HTML 5 is big. Big in a lot of different ways. I'm trying to understand some of them. Let the random mutterings begin…
Computer Science is the first engineering discipline in which the complexity of the objects created is limited solely by the skill of the creator, and not by the strength of raw materials.
I've been thinking about HTML 5 for a while now. I haven't been making very much progress. It would help if I knew to what ends I was hoping to make said progress, but that's one of the things to think about, I guess. Instead of silent comtemplation, I'm going to try to scribble down some of my thoughts as I go.
The genesis of this essay was some thinking about validity, well-formedness, markup minimization, and parsing.
SGML was designed with ease of authoring in mind, at least to the extent that minimizing how much markup one had to type was an ease to authoring. Consider the following valid SGML document:
1<!DOCTYPE chapter SYSTEM "shortcuts.dtd"> 2<chapter final>Party like it's 1994</title> 3<p>"Old school" baby 4<glist> 5shortref,datatag 6<def>SGML features for markup minimization 7</chapter>
It has the same interpretation as this document:
1<!DOCTYPE chapter SYSTEM "shortcuts.dtd"> 2<chapter status="final"><title>Party like it's 1987</title> 3<p><q>Old school</q> baby</p> 4<glist> 5<term>shortref</term><term>datatag</term> 6<def><p>SGML features for markup minimization</p></def> 7</glist> 8</chapter>
In the SGML world, those typing conveniences go hand-in-hand with validity. The information in the DTD:
1<!ELEMENT chapter - - (title, (p|glist)+)> 2<!ATTLIST chapter 3 status (draft|final) #IMPLIED 4> 5 6<!ELEMENT title o o (#PCDATA)*> 7 8<!ELEMENT p o o (#PCDATA|q)*> 9 10<!ELEMENT glist - o ((term+,def)+)> 11<!ELEMENT term o o (#PCDATA)*> 12<!ELEMENT def - o (p+)> 13 14<!ELEMENT q - o (#PCDATA)*> 15 16<!ENTITY MAPQS STARTTAG "q"> 17<!ENTITY MAPQE ENDTAG "q"> 18<!ENTITY MAPTS STARTTAG "term"> 19 20<!SHORTREF MAP-INQ '"' MAPQE> 21<!SHORTREF MAP-INP '"' MAPQS> 22<!SHORTREF MAP-INT "," MAPTS> 23 24<!USEMAP MAP-INQ q> 25<!USEMAP MAP-INP p> 26<!USEMAP MAP-INT term>
combined with the fact that the document is known/required to be valid guarantee that there's only one interpretation of the characters in the document.

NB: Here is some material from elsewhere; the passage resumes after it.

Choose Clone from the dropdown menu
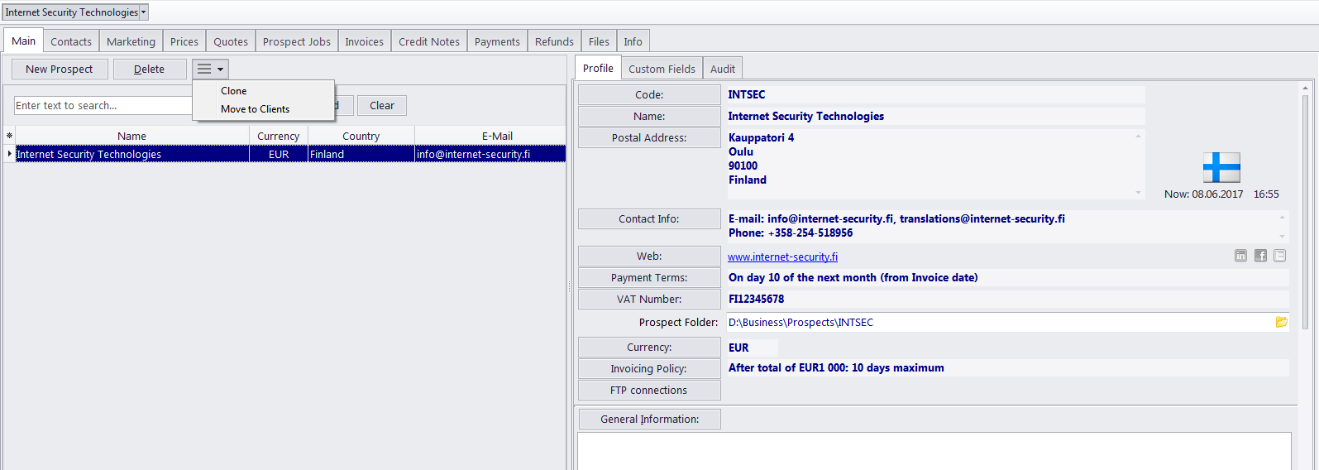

XML was designed with ease of parsing in mind. In particular, it relaxed the validity constraint and obviated the need for a DTDs. Without a DTD, it's impossible to know where implied markup boundaries should go, so you can't have any. Because you don't know the vocabulary.
SGML and XML are both “meta markup languages”. They have no defined vocabulary. SGML includes a mechanism that allows users to invent their own tag vocabularies; XML has several such mechanisms.
HTML 5, in contrast, is explicitly a single vocabulary (or perhaps a small family of vocabularies). As such, it would be much less interesting where it not for two facts: first, it is a revision of the single most important vocabulary on the planet and second, it is neither SGML nor XML.
One of the two “authoring formats” described by the HTML 5 specification is a custom one. The other is XML, but in fact both are described as just concrete syntaxes for “an abstract language for describing documents and applications” which is what is really being defined.
The goal of the custom parser, as I understand it, is that it imposes an unambiguous HTML 5 interpretation on any random stream of characters.
While that offers some apparent benefits to end users (they don't for example, have to remember to type quotes around their attribute values), I harbor some reservations about whether or not this strategy will be a good thing for the broader markup community in the long run.
I suppose to the extent that HTML 5 is the one and only markup vocabulary that you will ever need, it'll be a good thing. And, you know, for a whole lot of people, that's probably the case.